_AVAILABLE DATA:_
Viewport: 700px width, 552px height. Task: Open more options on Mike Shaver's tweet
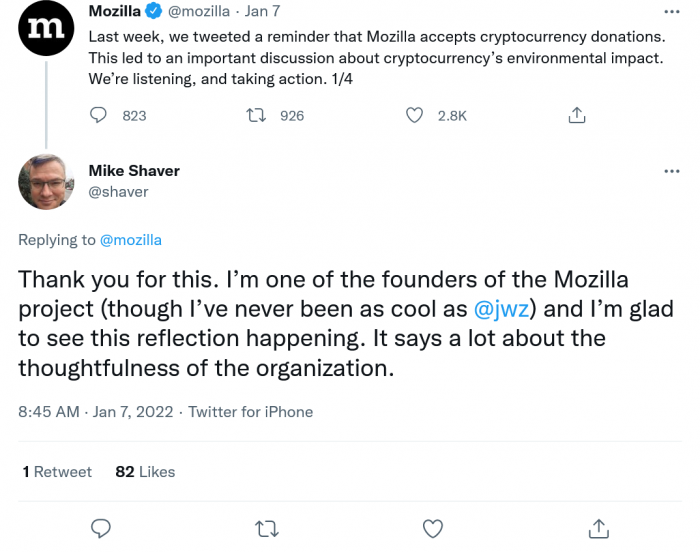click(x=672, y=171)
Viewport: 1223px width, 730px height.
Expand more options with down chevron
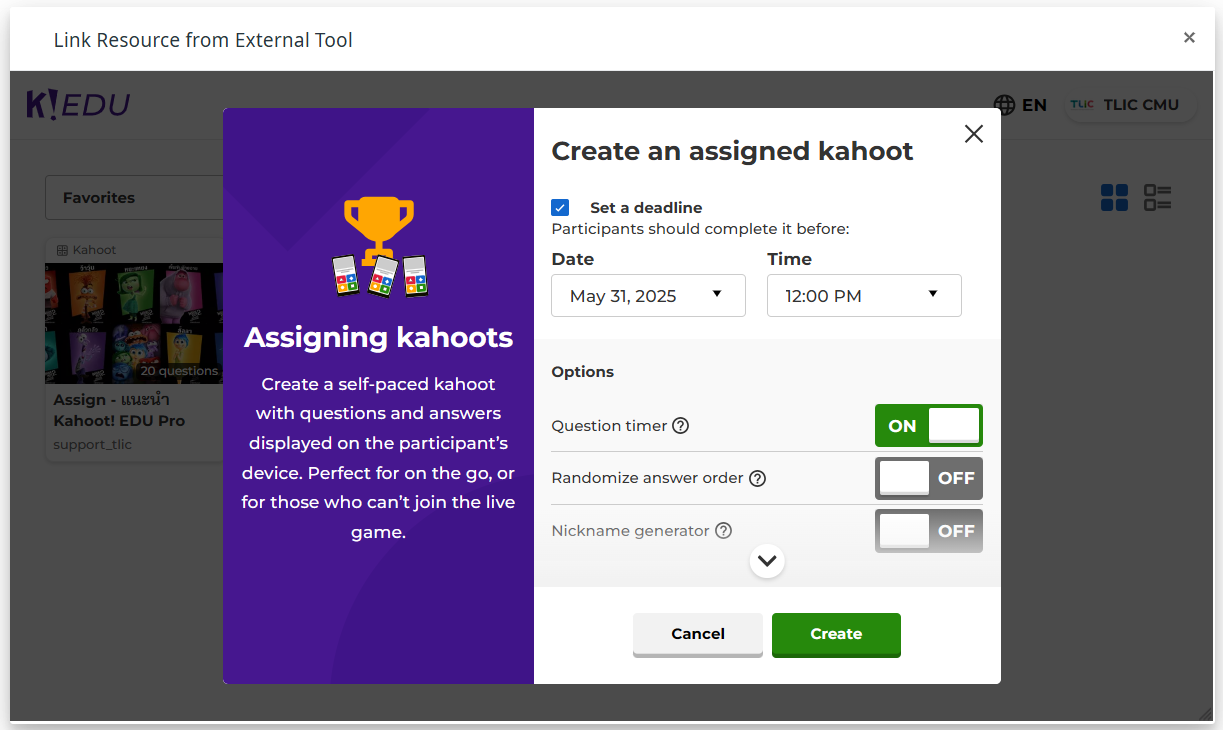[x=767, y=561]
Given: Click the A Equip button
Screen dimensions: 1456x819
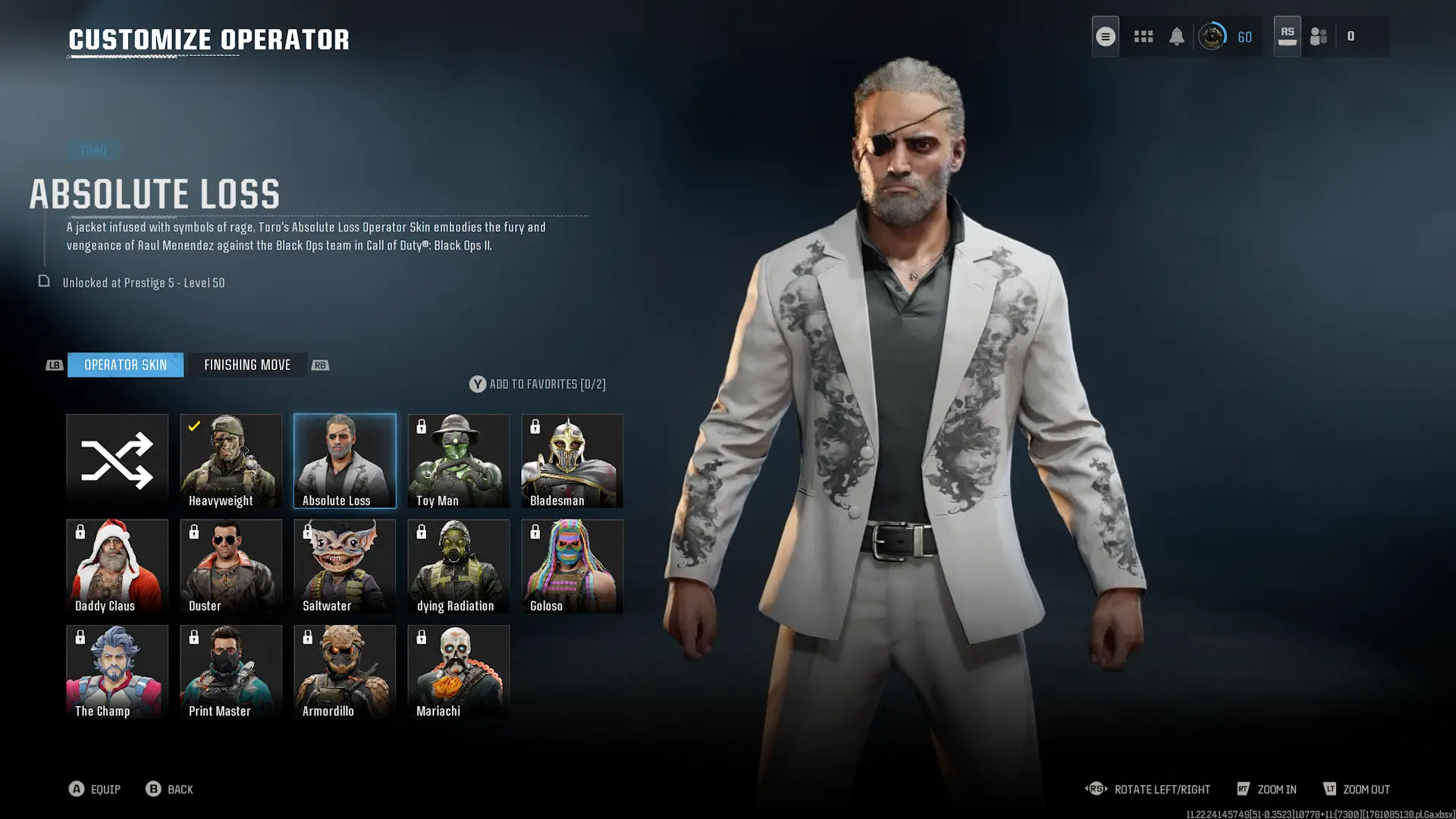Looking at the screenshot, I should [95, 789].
...
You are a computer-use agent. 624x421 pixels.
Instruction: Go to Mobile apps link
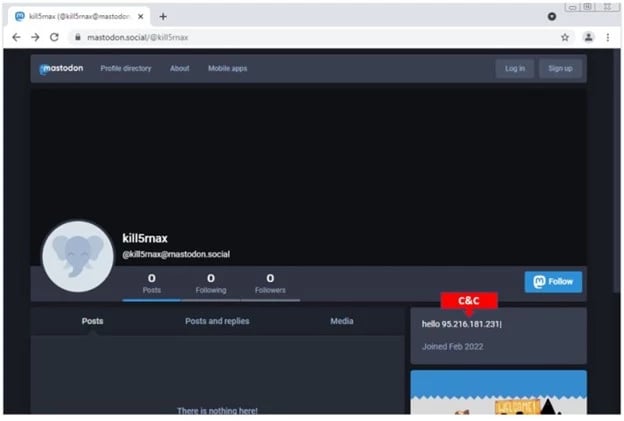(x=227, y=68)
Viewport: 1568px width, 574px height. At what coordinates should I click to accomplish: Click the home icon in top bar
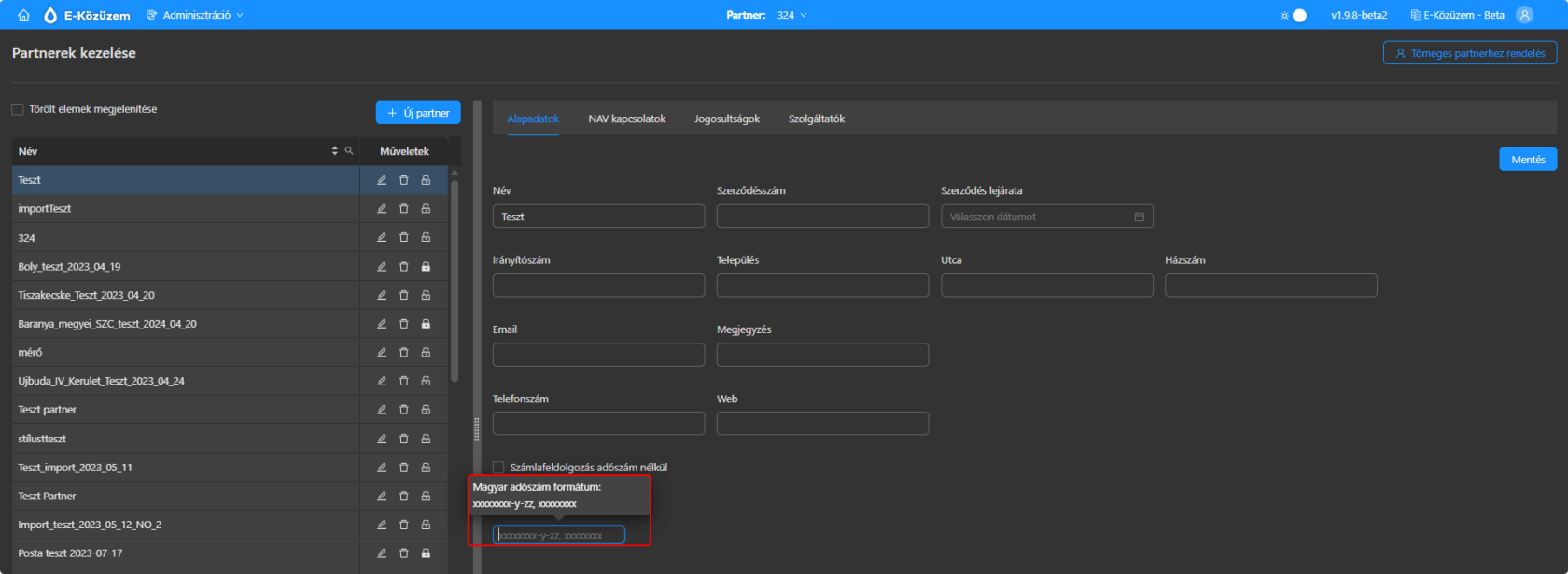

_TASK TO CARRY OUT:_
Quote the data above exactly from the line with "Instruction: Go to Mobile apps link" to the line with "Viewport: 1568px width, 574px", both ends counted, and nothing else. Pictures don't go in.

_ANSWER FOR THIS EXERCISE:_
Instruction: Go to Mobile apps link
(x=227, y=68)
Viewport: 1568px width, 574px height. At what coordinates should I click to accomplish: Click the home icon in top bar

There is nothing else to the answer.